*Task details*:
Rewrite the stretch from "Select the dark highlighted map marker" through the end of the rows, changing "dark navy top bar" to "dark blue top bar" and leaving everything else the same. Omit the pictures from your answer.

*Dataset*:
··········

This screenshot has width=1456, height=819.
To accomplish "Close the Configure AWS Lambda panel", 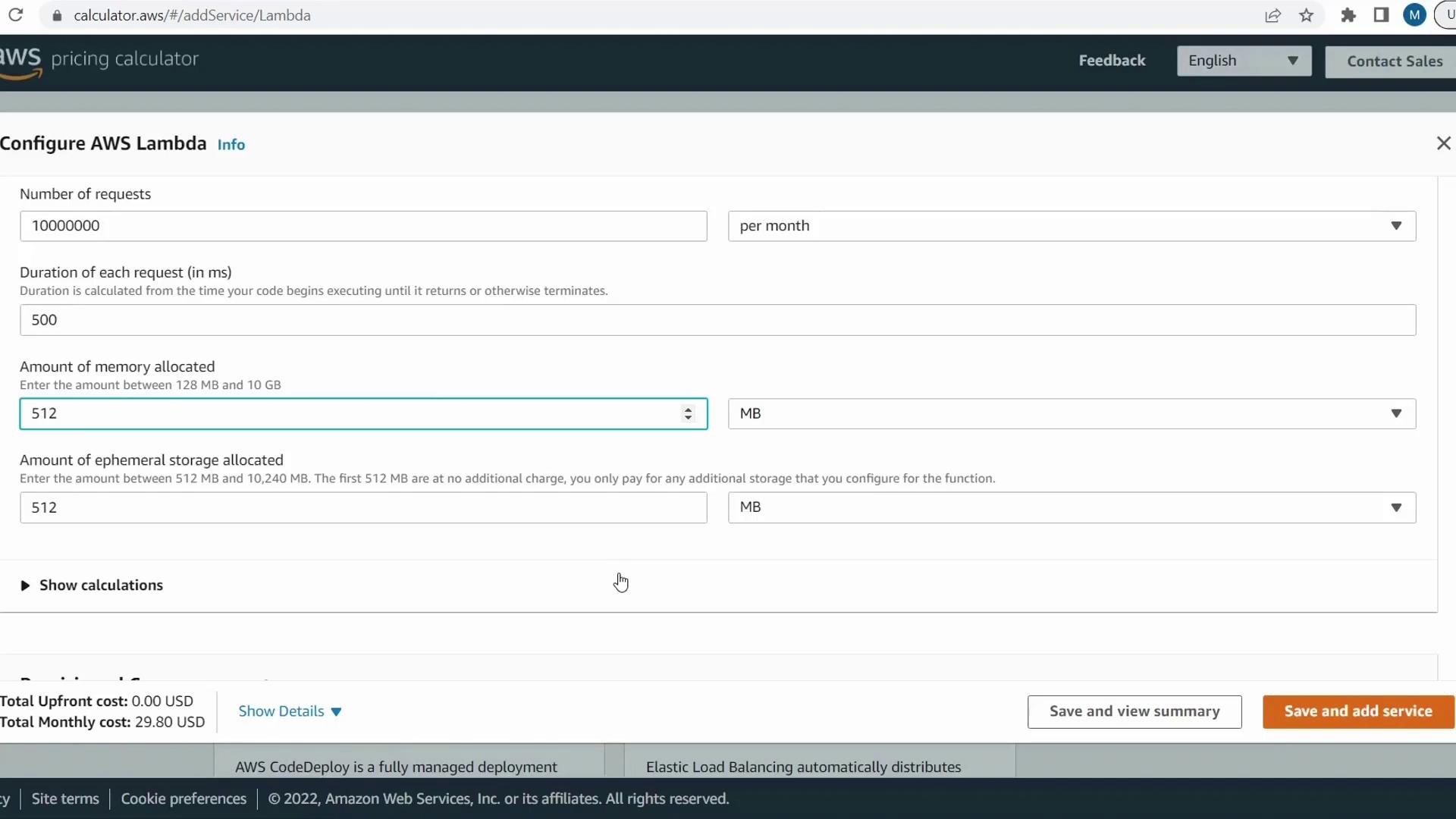I will click(x=1443, y=143).
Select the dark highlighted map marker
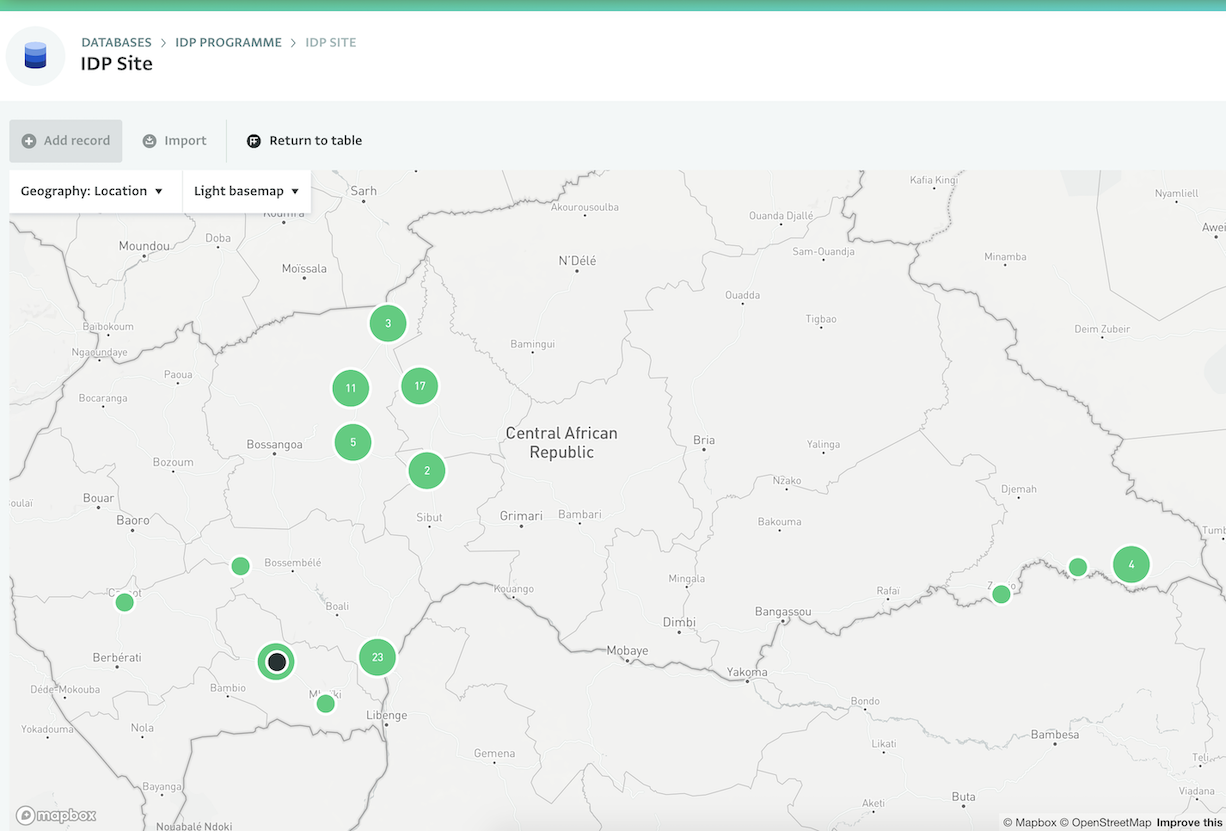1226x831 pixels. click(277, 662)
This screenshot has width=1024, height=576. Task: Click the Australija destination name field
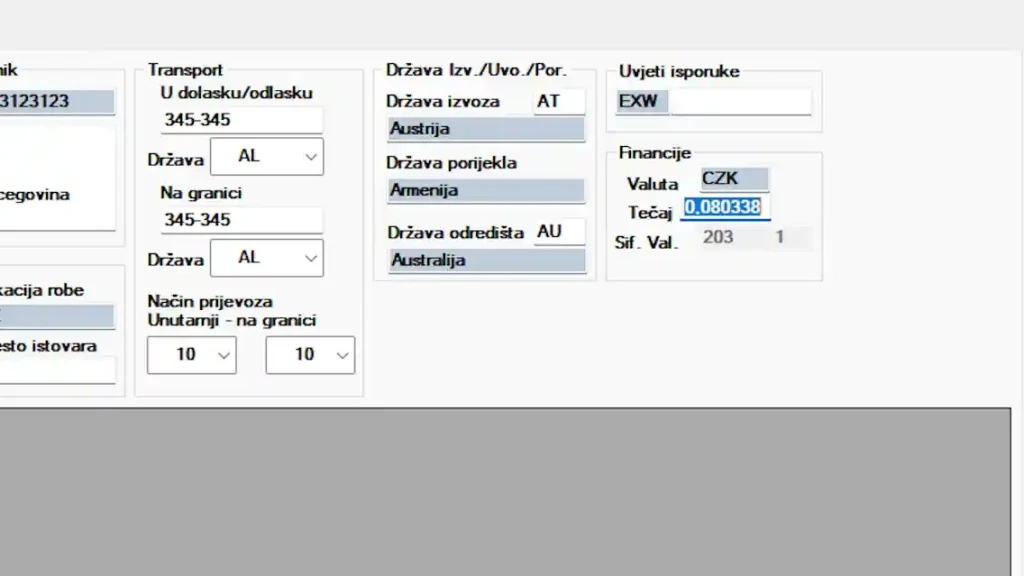coord(487,261)
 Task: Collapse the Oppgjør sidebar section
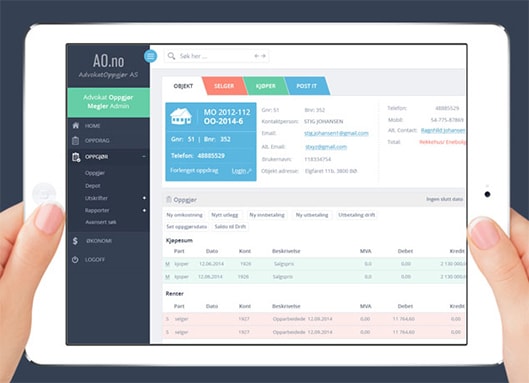pyautogui.click(x=144, y=157)
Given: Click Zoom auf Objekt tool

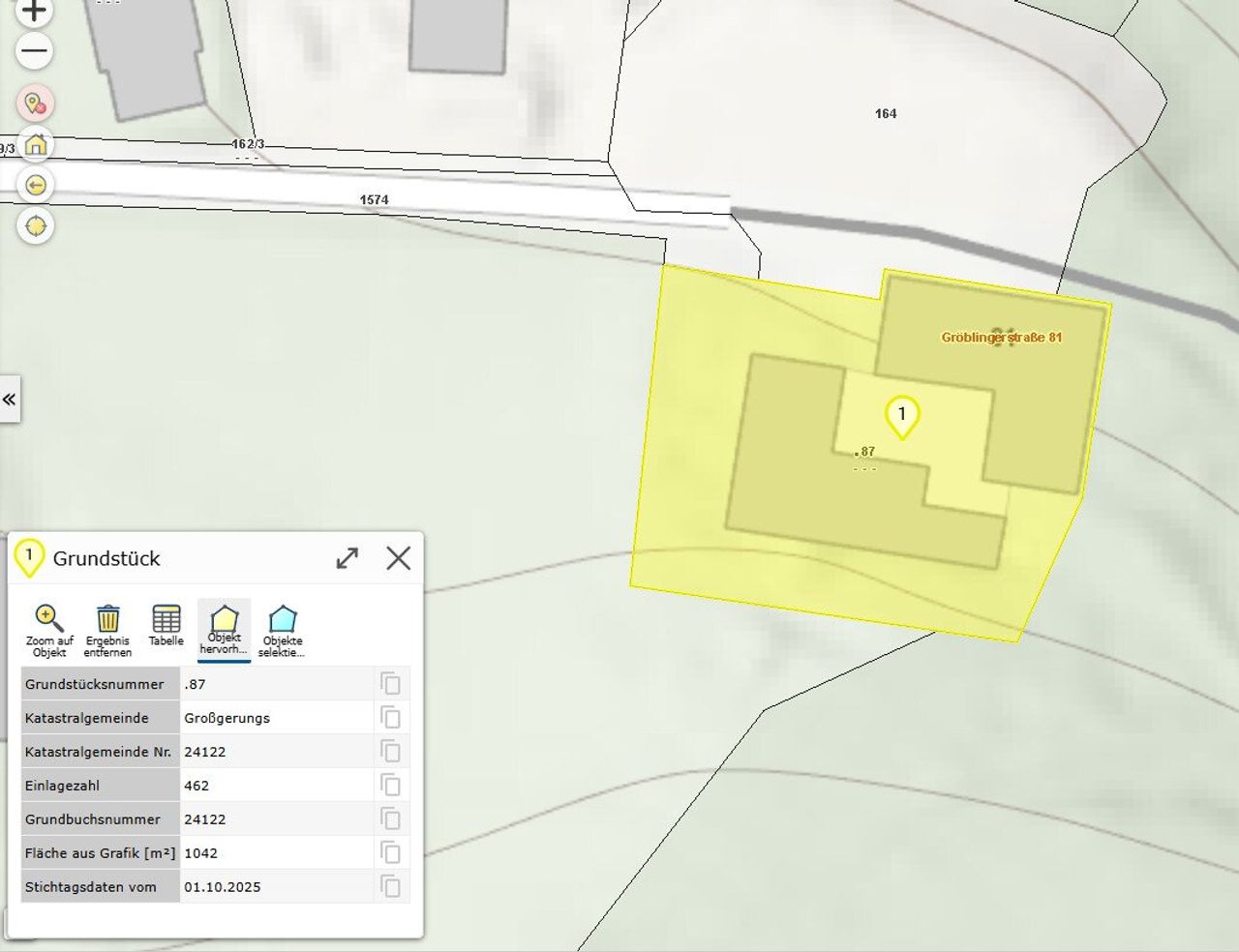Looking at the screenshot, I should click(x=49, y=630).
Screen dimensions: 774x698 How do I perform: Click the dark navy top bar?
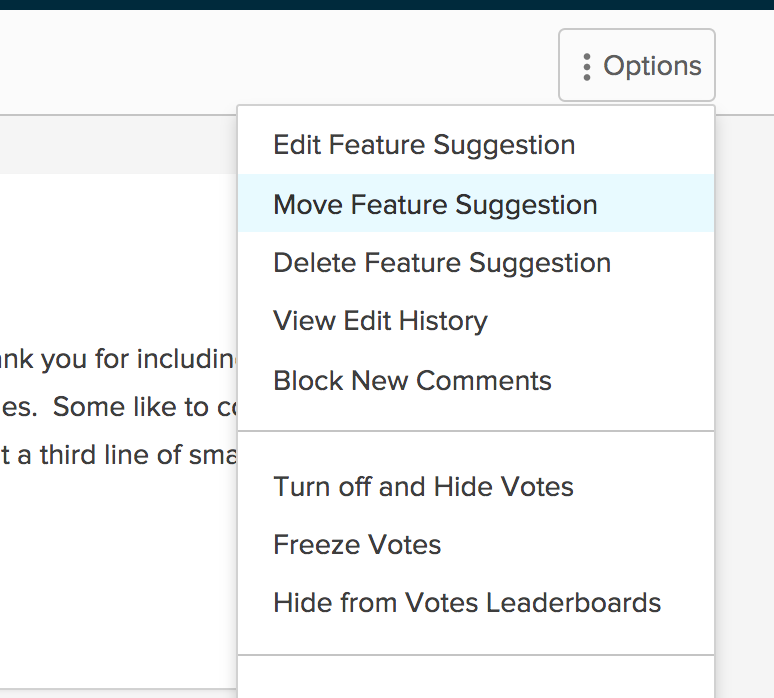tap(387, 4)
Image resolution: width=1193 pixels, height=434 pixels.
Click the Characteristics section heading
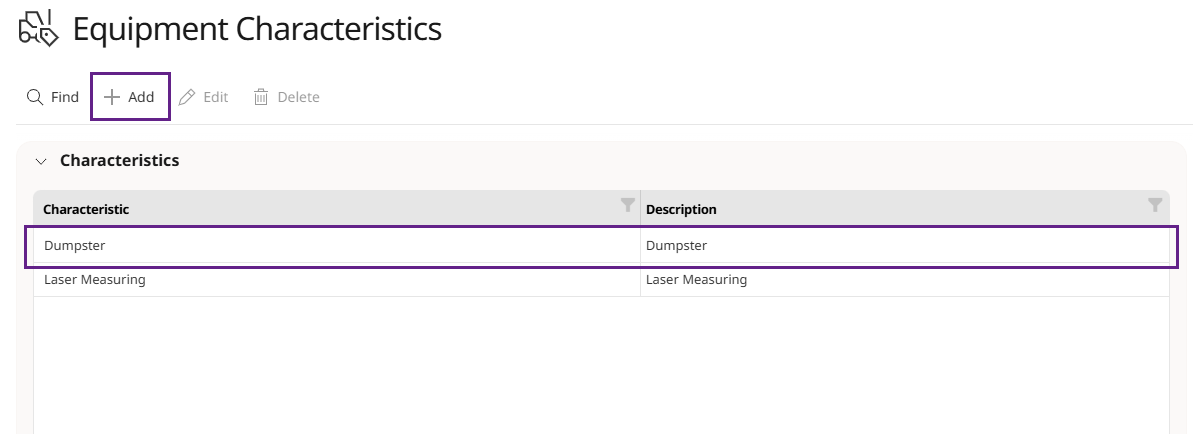[x=119, y=161]
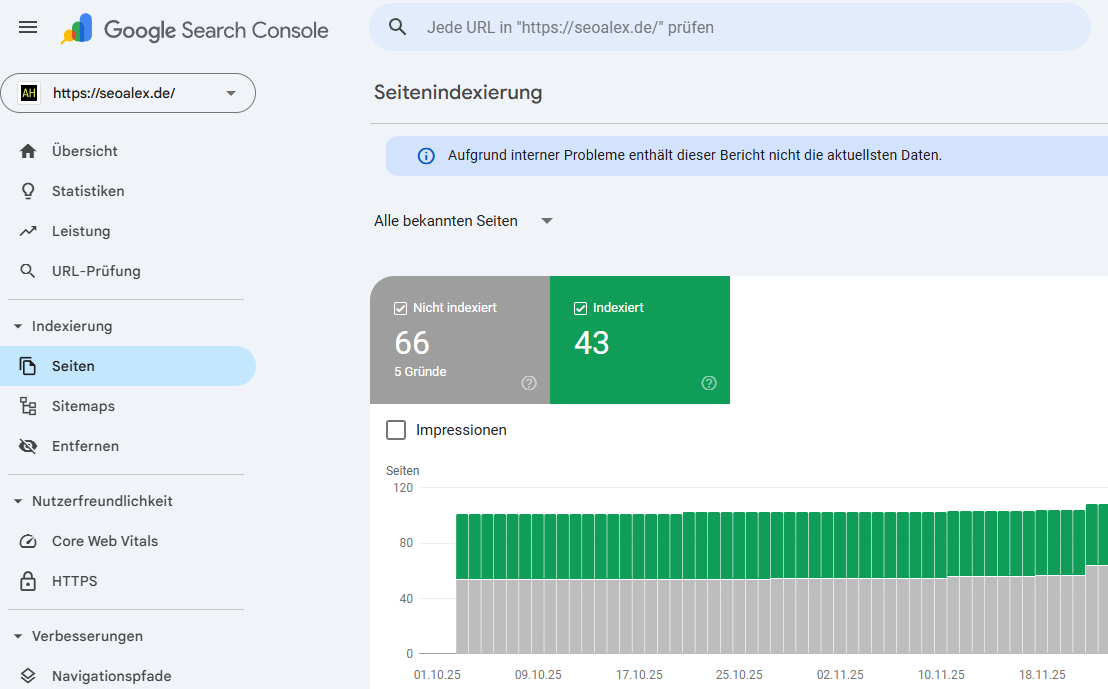Uncheck the Nicht indexiert card checkbox
The height and width of the screenshot is (689, 1108).
(401, 307)
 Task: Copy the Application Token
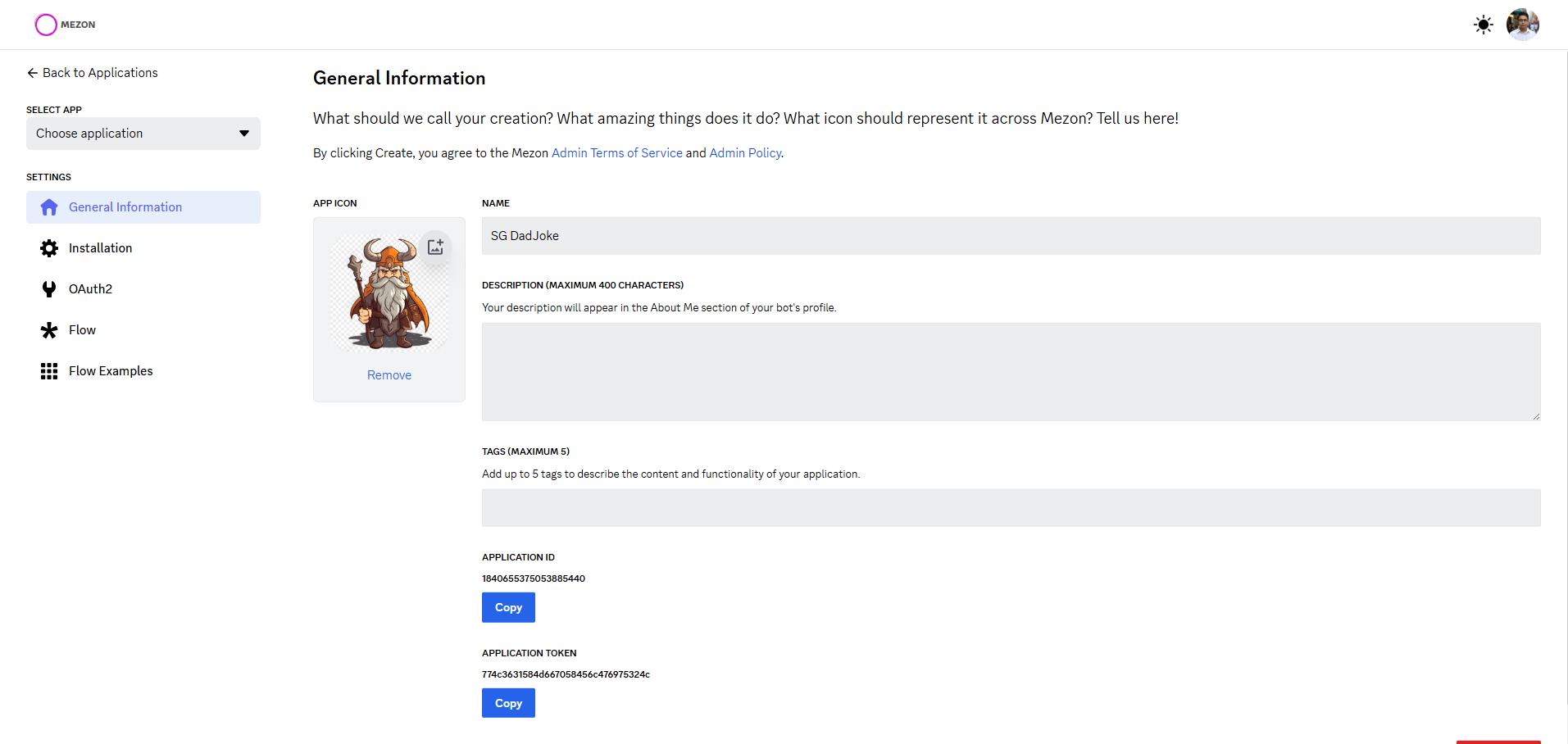tap(508, 703)
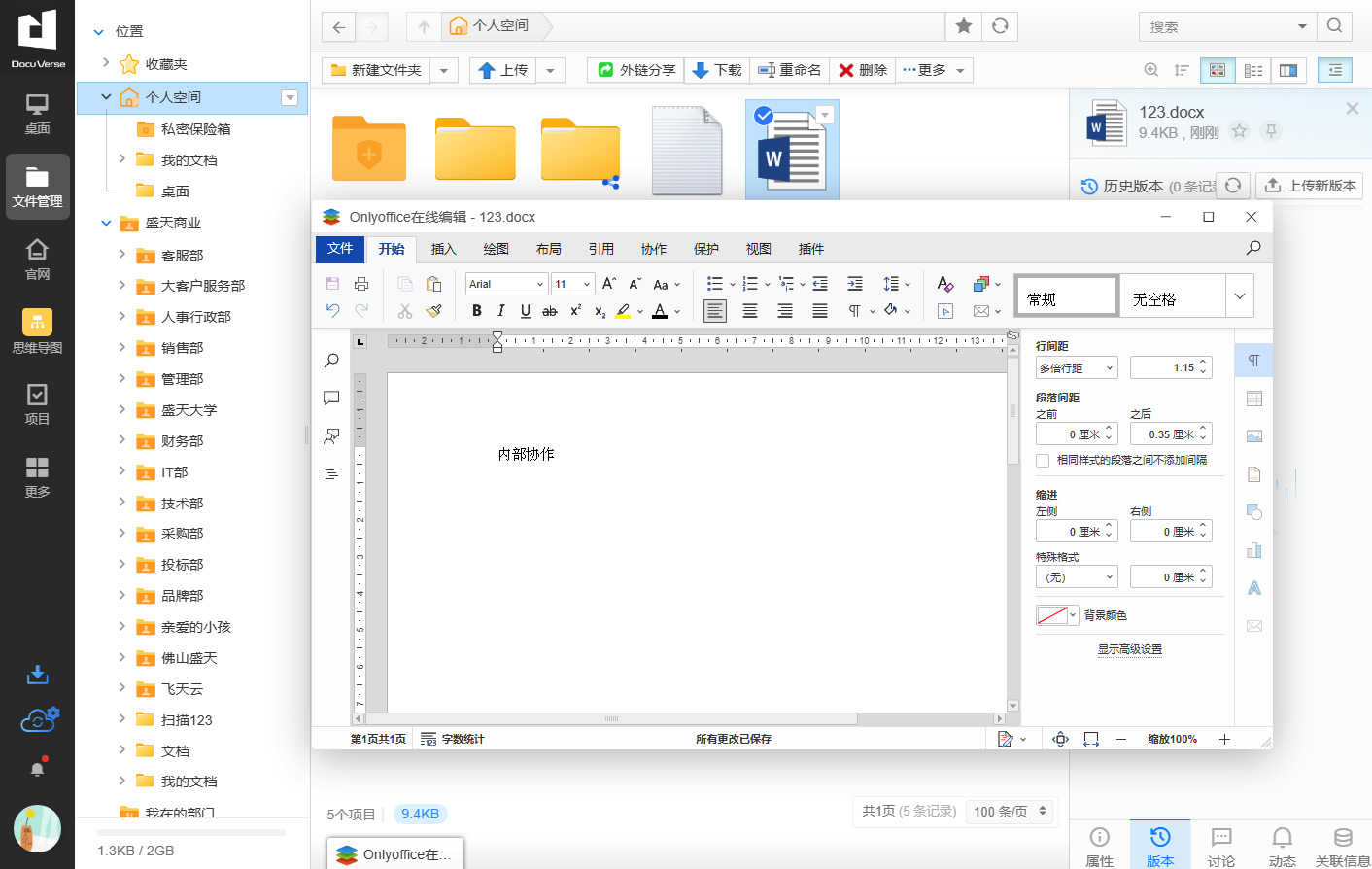
Task: Click the 显示高级设置 link
Action: [1129, 649]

··········

*Task response*:
Select the dark highlighted map marker
1226x831 pixels. click(277, 662)
This screenshot has width=1024, height=576. Task: Click the Australija destination name field
coord(487,261)
 Task: Collapse the Oppgjør sidebar section
pyautogui.click(x=144, y=157)
Given: Click Zoom auf Objekt tool

Looking at the screenshot, I should click(x=49, y=630).
Screen dimensions: 774x698 How do I perform: Click the dark blue top bar?
tap(387, 4)
Image resolution: width=1193 pixels, height=434 pixels.
Click the Characteristics section heading
[x=119, y=161]
Uncheck the Nicht indexiert card checkbox
The height and width of the screenshot is (689, 1108).
(401, 307)
 Task: Copy the Application Token
tap(508, 703)
Task: Click the 显示高级设置 link
Action: [1129, 649]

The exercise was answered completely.